In September, the team of six was presented with a kit of parts and a challenge to create a robot with the ability to maneuver on a playing field to collect and shoot balls into a goal during a fast-paced offensive and defensive competition.

The team, made up of three programmers, Josiah Gulick, Alison Howard and Lizze Mullen; two mechanics, JT Gulick and Ryan Howard; and one diagnostician, Jesse Baxter; spent one month planning, and two months putting in up to 40-hour-work weeks to write programs and design Zippy.

"Our robot is the result of hard work, time, correct measurements, careful tuning and a whole lot of genius," Ryan said.

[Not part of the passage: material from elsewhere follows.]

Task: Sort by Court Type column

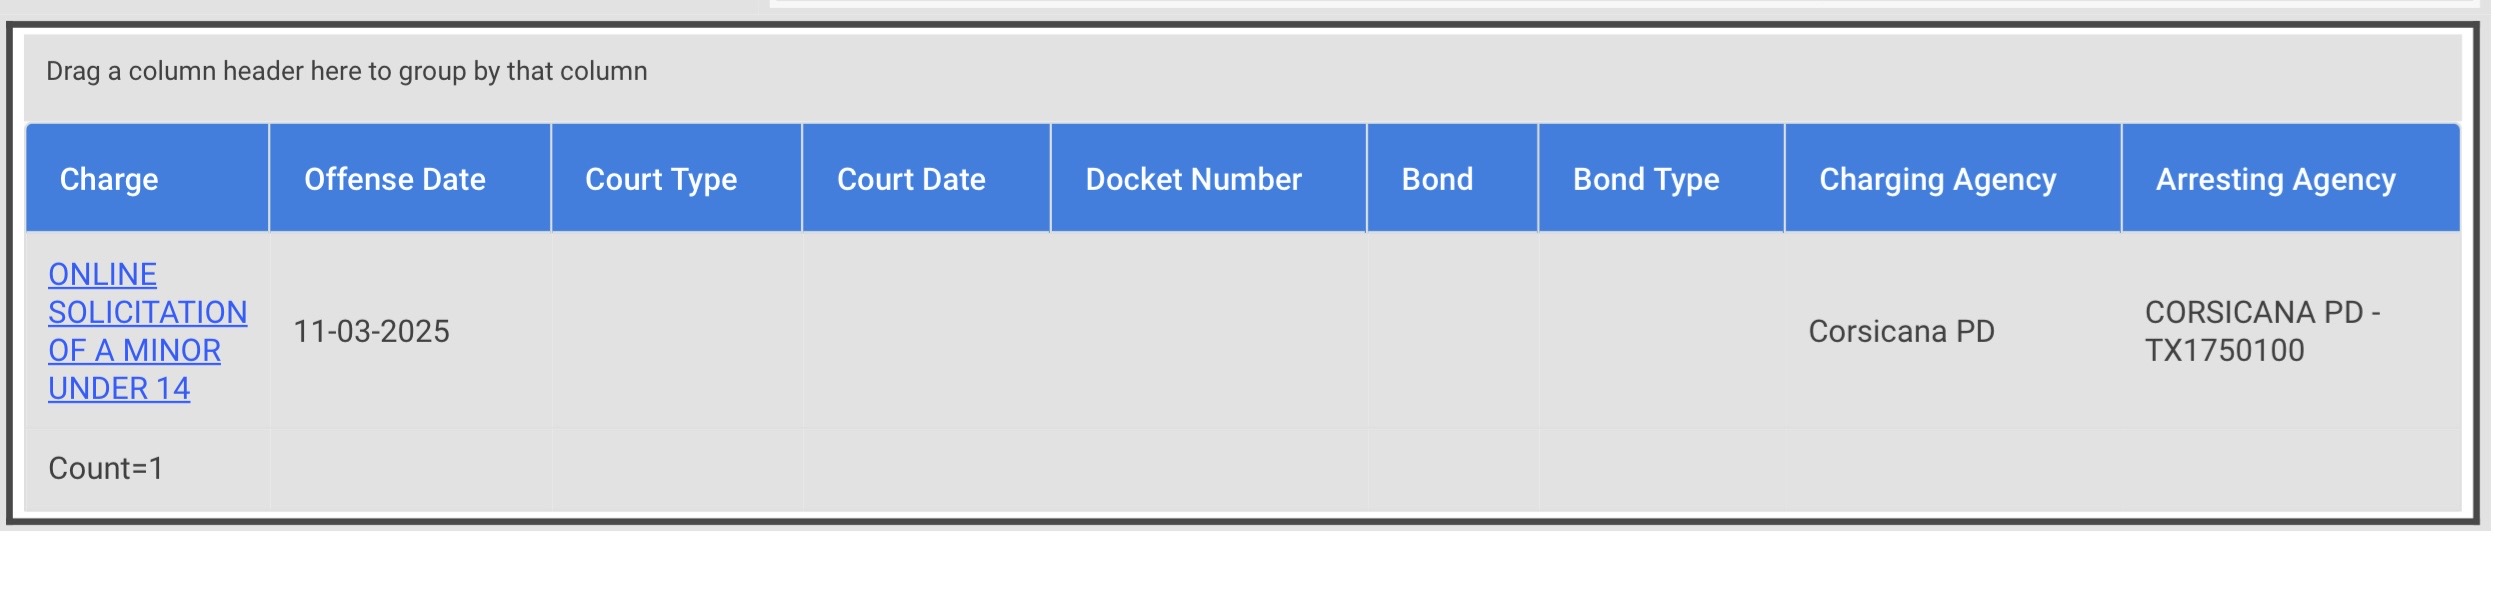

After the first competition in St. Louis Dec. 5, the Robotic Maniacs completely remodeled Zippy after learning from their own and other teams' downfalls and achievements. Following the Iowa City Championship Jan. 9, the team once again made modifications to their robot in preparation for the Cape Girardeau Championship Feb. 27.

Their dedication and hard work were proven with the presentations of four awards, one of which guaranteed the Robotic Maniacs a spot in the world championship.

This year's world championship will take place in Atlanta April 14 through 17 and feature the game, Hotshot.

Hotshot is played on a 12-by-12 field with a multibasket goal in the center of the field and two off-field goals. Two alliances, each consisting of two teams, face off in each match. A match begins with 30 seconds of autonomous play where a robot is controlled by a previously coded program followed by a two minute driver-controlled period. In the last 30 seconds, teams can attempt to score points in the off-field goals.

"Barring any mechanical difficulties, I think we can do pretty well," Josiah said. "We have a heavy robot for defense, accurate shooter and a way to pick up balls rapidly."

The experience has benefited all involved, from the students to the coaches. While Jesse Baxter, the team diagnostician, said he enjoys the hands-on experience of building a robot, Ryan believes he benefits most from learning to think outside the box.

"We learned how to work together as a team, work with different people during competitions, how to solve difficult problems and pay attention to detail," Josiah said.

Lizze counts on the work she is doing now to help her excel in future goals.

"It gives you more opportunity for the future," Lizze said. "You can say, 'hey look at this, I can do this.'"

Ron Howard, head coach and father of Ryan and Alison, said he looks at the program as a life experience, teaching the students not only about the mechanical and programming aspects, but how to become leaders.

"It's very rewarding to see the kids, who know nothing at the start of the program, gel as a team and learn together," Mr. Howard said. "They figured all this out on their own. It's so much more than just building robots."

Lt. Col. Jeff Gulick, assistant coach and father of Josiah and JT, also said he realizes how valuable a program this can be for the students' futures.

"The skills they're learning will carry them through college and their careers," Colonel Gulick said. "It's a huge challenge, and to see them take on that challenge is very rewarding."